Uśmiechnęła się po raz pierwszy od dawana tak szczerzę i z ogromną ulgą. Po chwili wiadomość uległa zniszczeniu a po małej kartce nie zostało ani jednego śladu. Z uśmiechem na twarzy ruszyła na dół w celu przewietrzenia się, a może nawet mała przejażdżka. Za pomocą różdżki przebrała się w odpowiedni strój następnie w dobrym nastroju zeszła na dół kierując się do kuchni po swoją ulubioną herbatę. Przystanęła jednak słysząc stłumiony głos należący do arystokratki, która już tutaj właściwie mieszkała. Astoria stała w kuchni ubrana w czarną krótką sukienkę oraz czarne szpilki żwawo machając dłońmi na biedną skulną Rose. Dobry nastrój Hermiony, jak szybko się pojawił tak zniknął, jak tylko usłyszała jej głos.
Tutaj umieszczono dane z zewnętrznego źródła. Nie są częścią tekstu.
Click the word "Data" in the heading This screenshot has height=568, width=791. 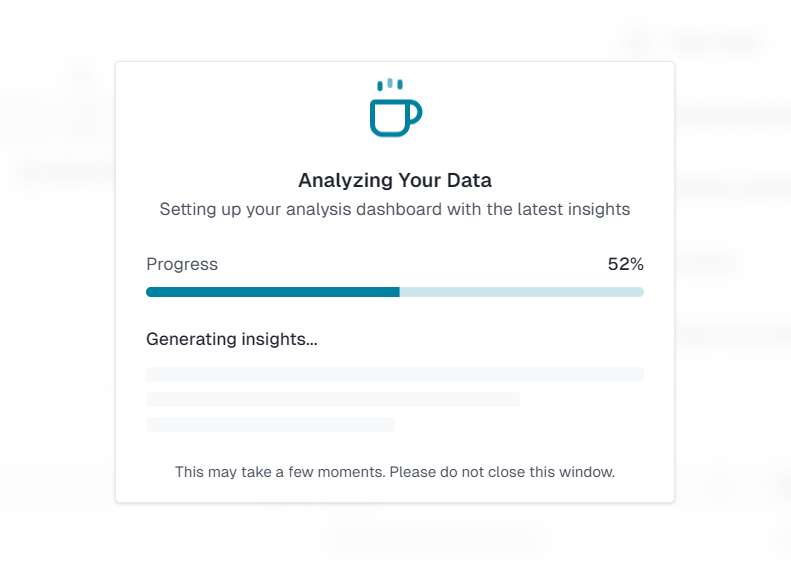[469, 181]
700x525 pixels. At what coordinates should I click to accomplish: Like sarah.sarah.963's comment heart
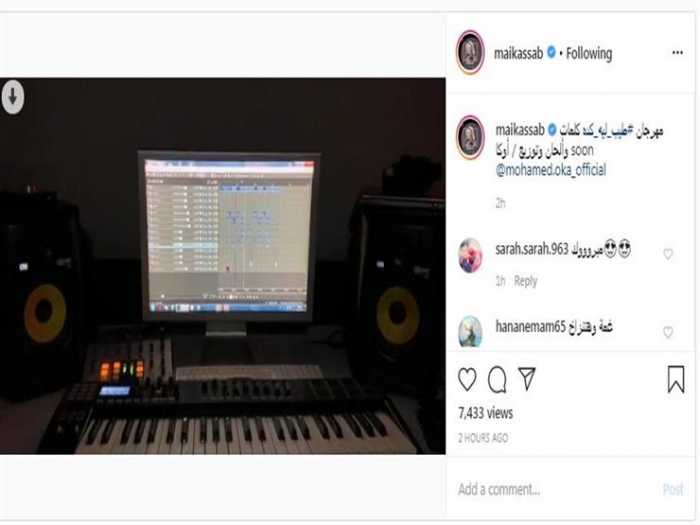(x=668, y=254)
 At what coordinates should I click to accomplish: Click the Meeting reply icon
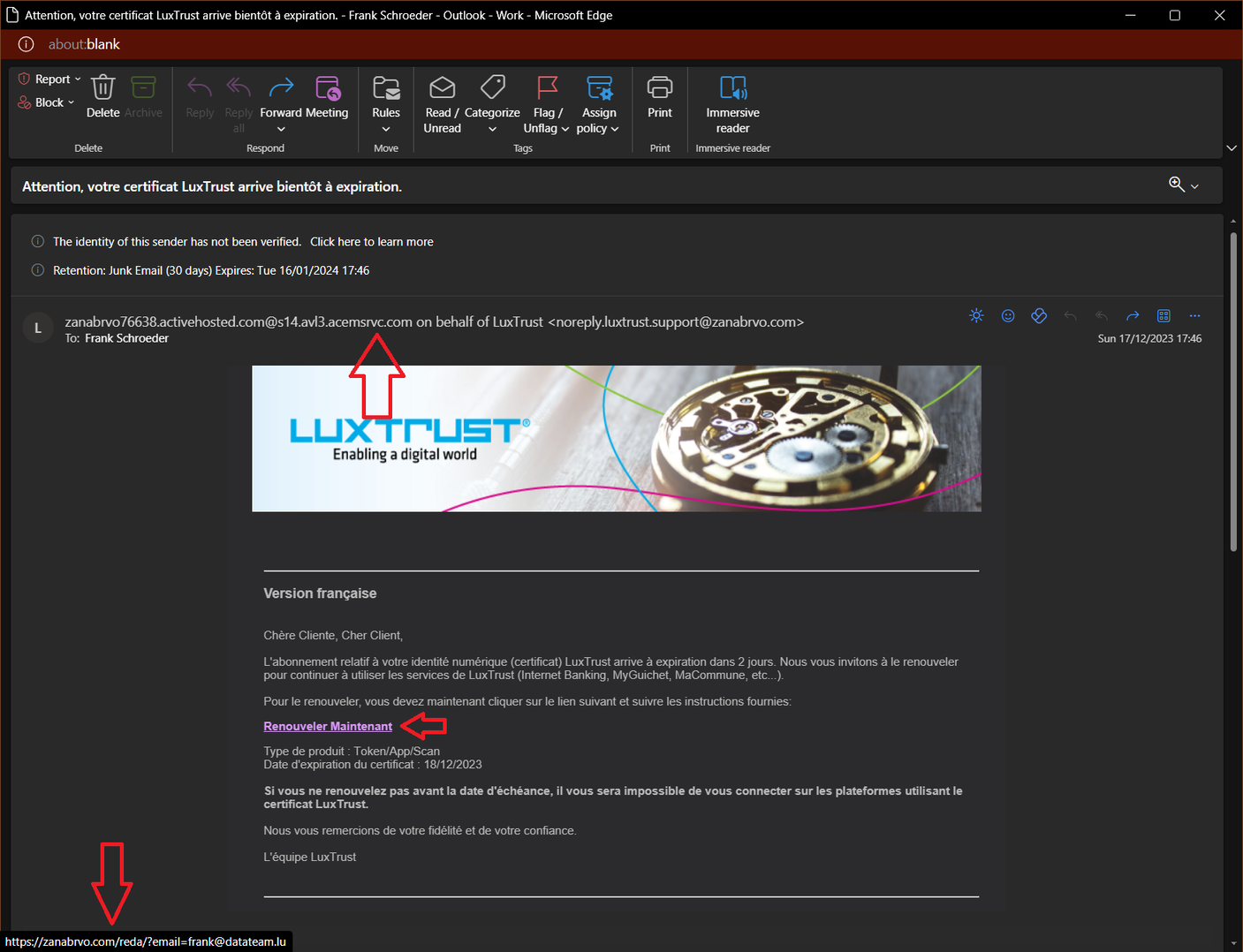[x=327, y=89]
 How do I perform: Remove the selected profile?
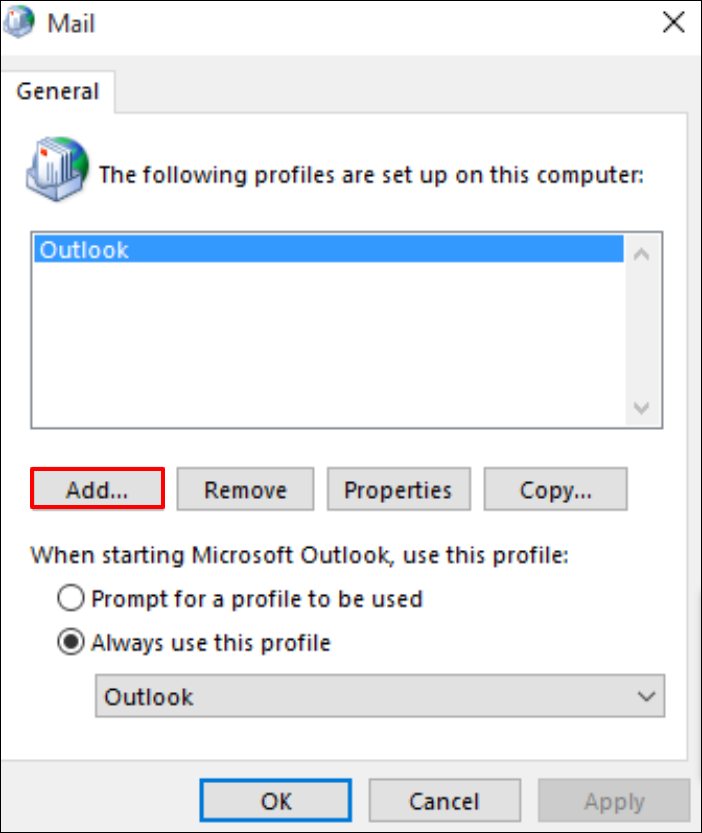(245, 490)
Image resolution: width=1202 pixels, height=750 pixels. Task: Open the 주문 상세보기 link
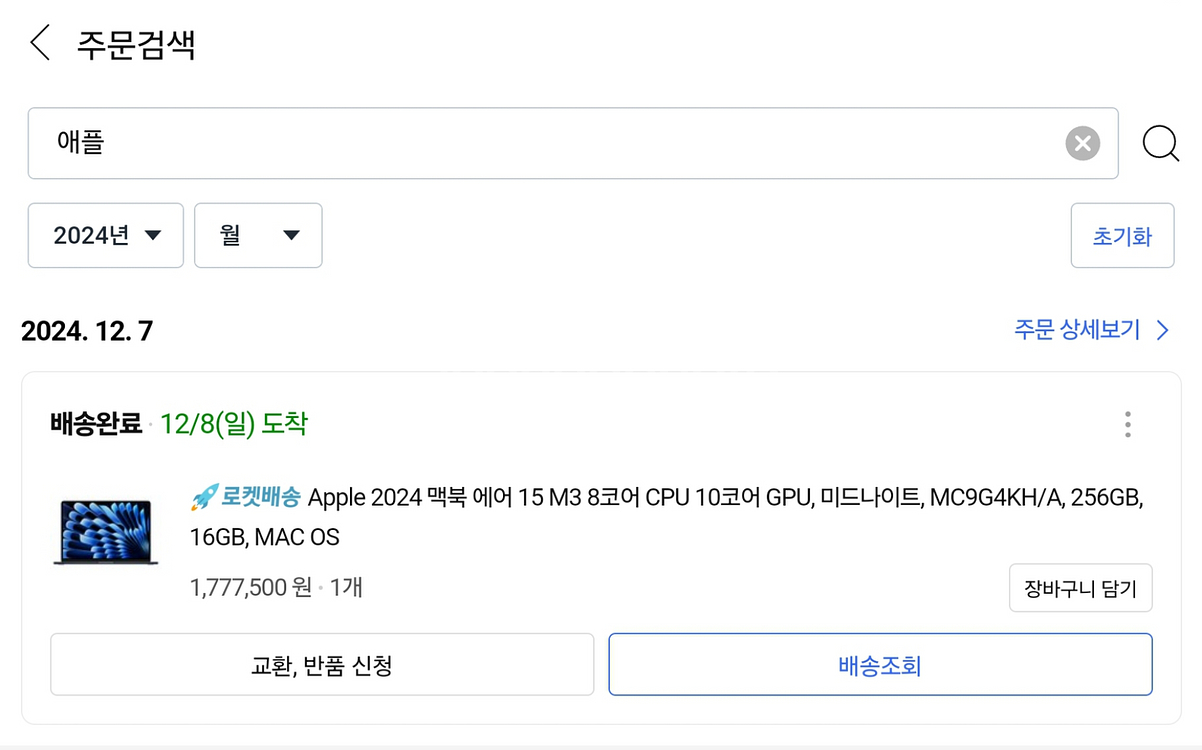click(1077, 331)
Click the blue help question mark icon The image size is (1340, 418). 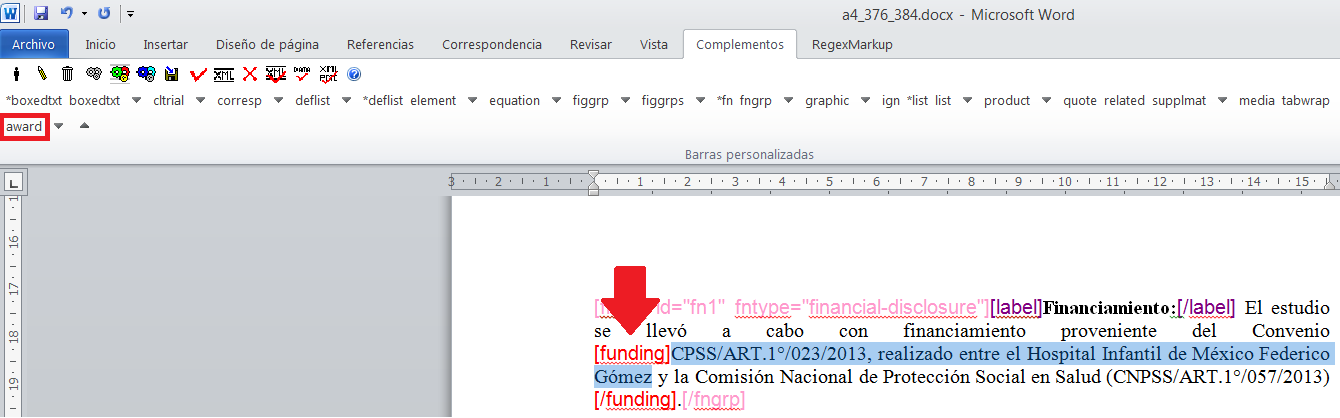pyautogui.click(x=353, y=74)
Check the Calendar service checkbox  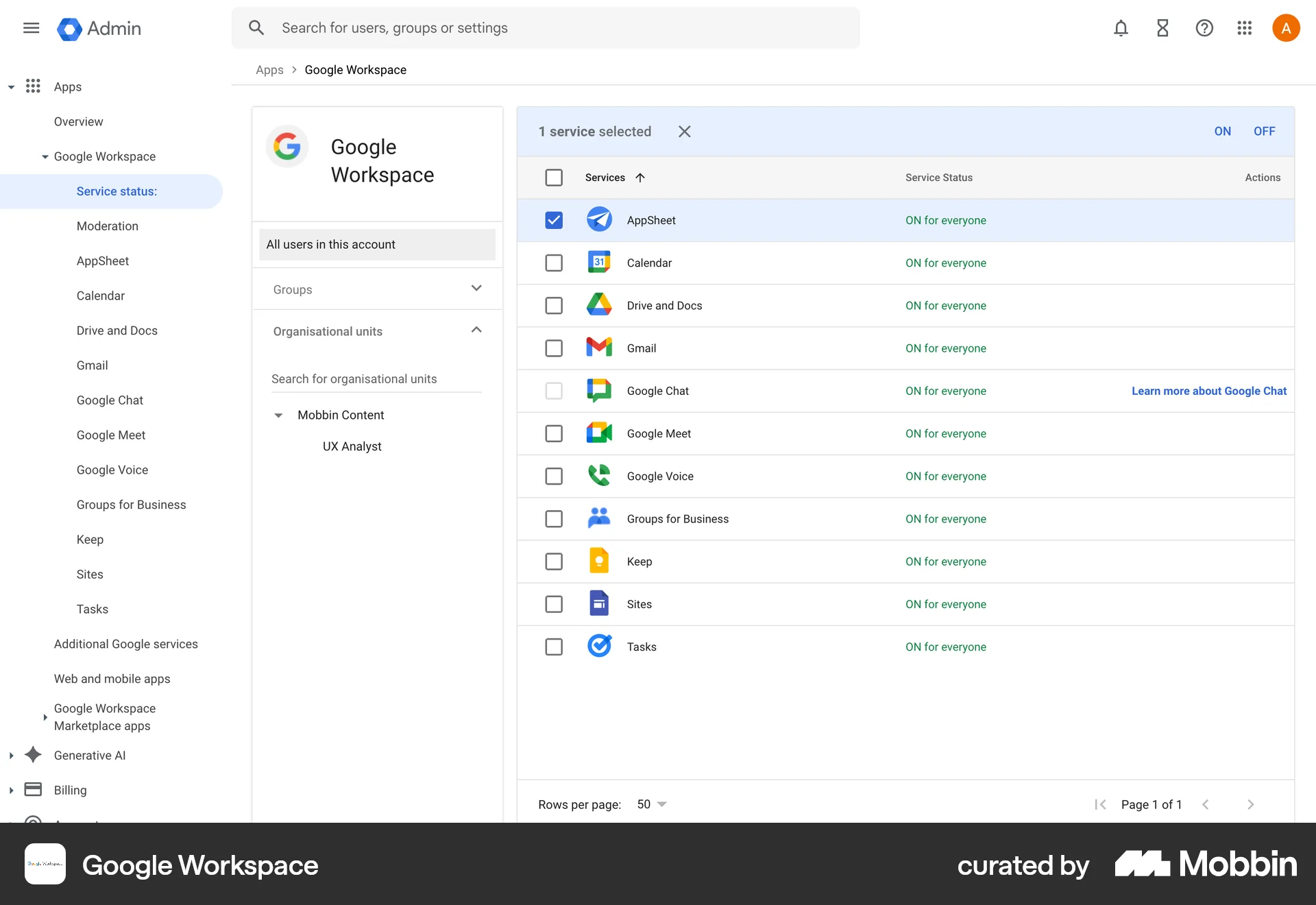click(x=553, y=263)
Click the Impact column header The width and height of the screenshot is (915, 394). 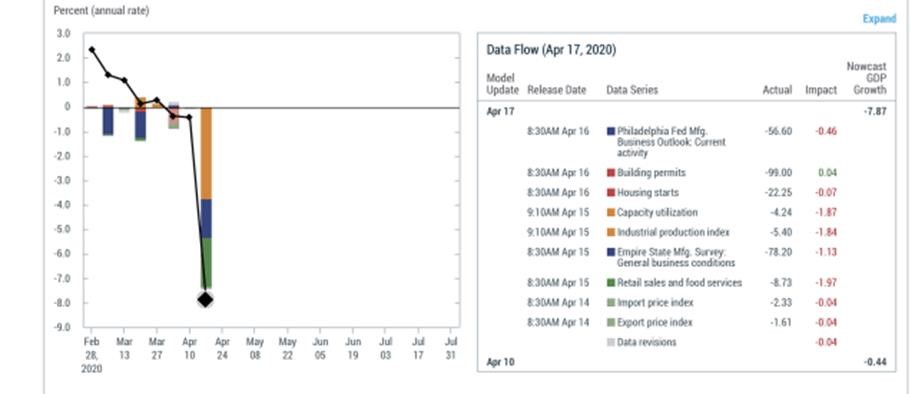[821, 90]
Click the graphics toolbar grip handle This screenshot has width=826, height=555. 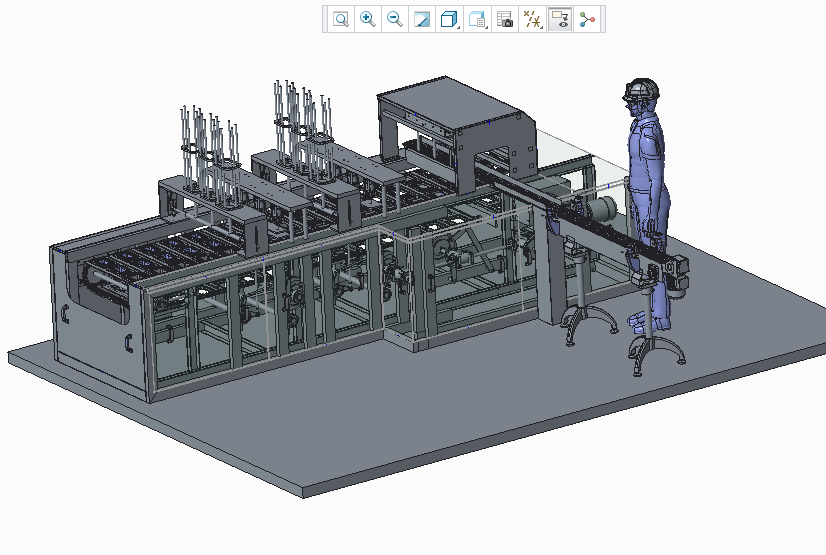click(326, 19)
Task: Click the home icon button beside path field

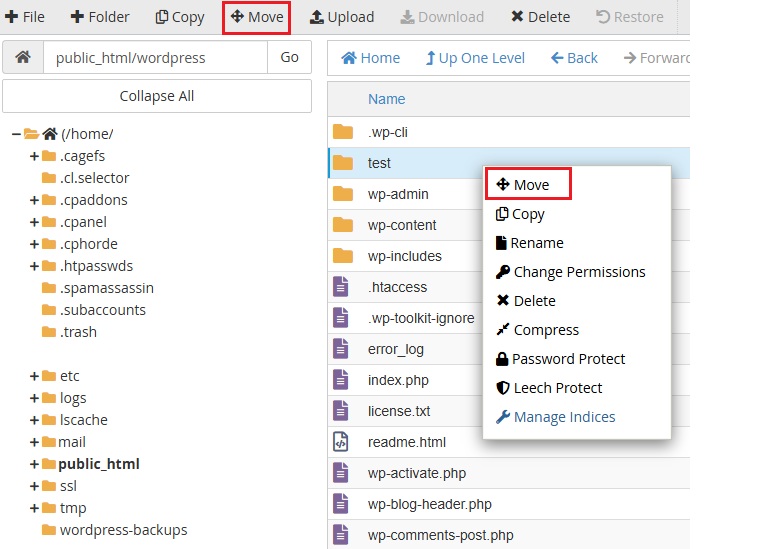Action: (x=23, y=58)
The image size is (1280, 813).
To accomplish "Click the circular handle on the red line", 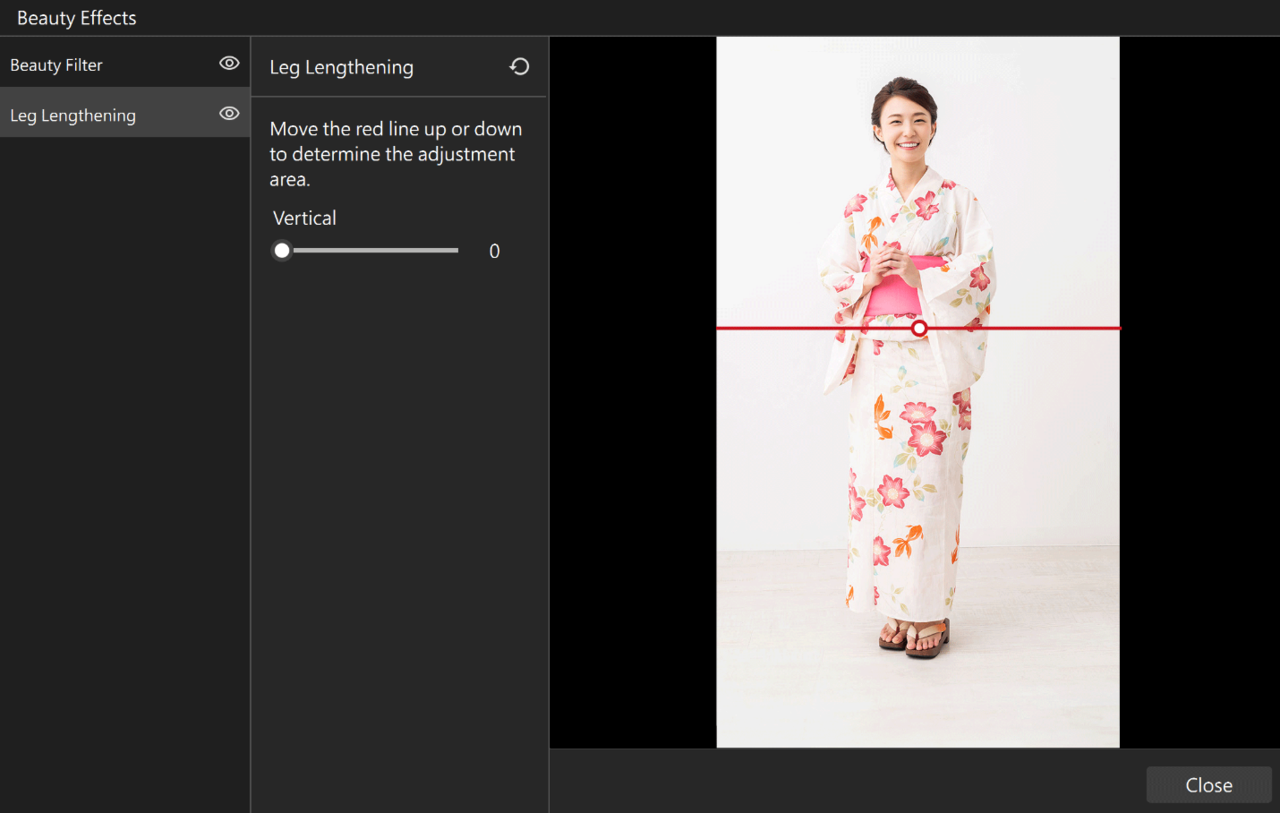I will click(x=918, y=328).
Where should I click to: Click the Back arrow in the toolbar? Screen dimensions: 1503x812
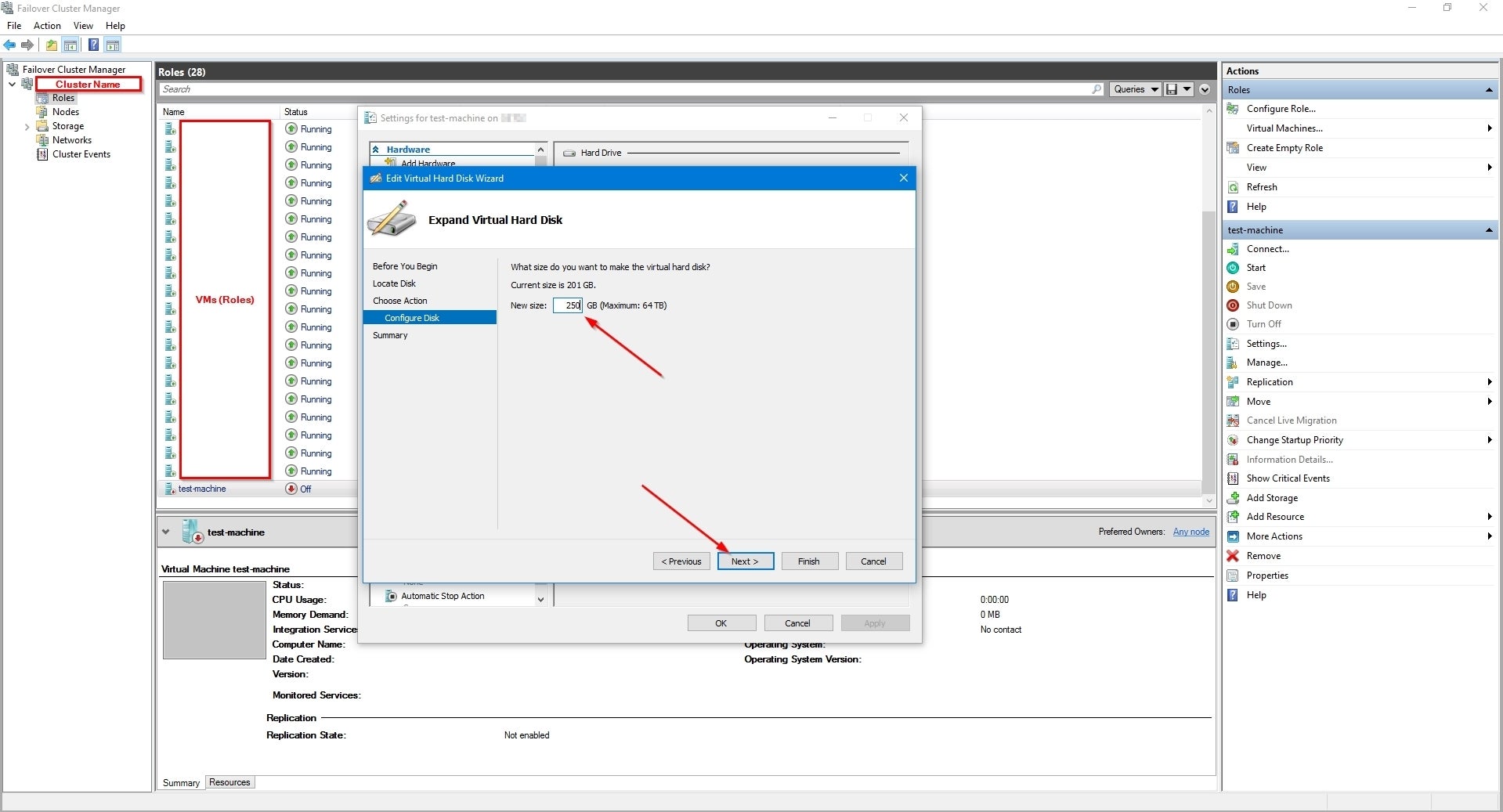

-Draco nie spodoba się to, że tak olewasz swoje obowiązki – rzekła z wyższością przechadzając się po między stołem a blatem kuchennym – Na dodatek ten bałagan, jakie zrobiło twoje rodzeństwo. Gdyby ja byłam panią tego domu nie dopuściłabym do takiej sytuacji. Już dawno byś tu nie pracowała moi pracownicy są bardziej solidni.
-Ja się poprawię, tylko niech pani się na mnie nie gniewa – odpowiedziała błagalnie.
-Zastanowię się jeszcze, co z tobą zrobimy – powiedziała z wyższością – A wy, na co czekacie, do roboty Draco i ja czekamy na obiad – powiedziała przejeżdżając paznokciem po blacie rozglądając się zdegustowaną miną po pomieszczeniu.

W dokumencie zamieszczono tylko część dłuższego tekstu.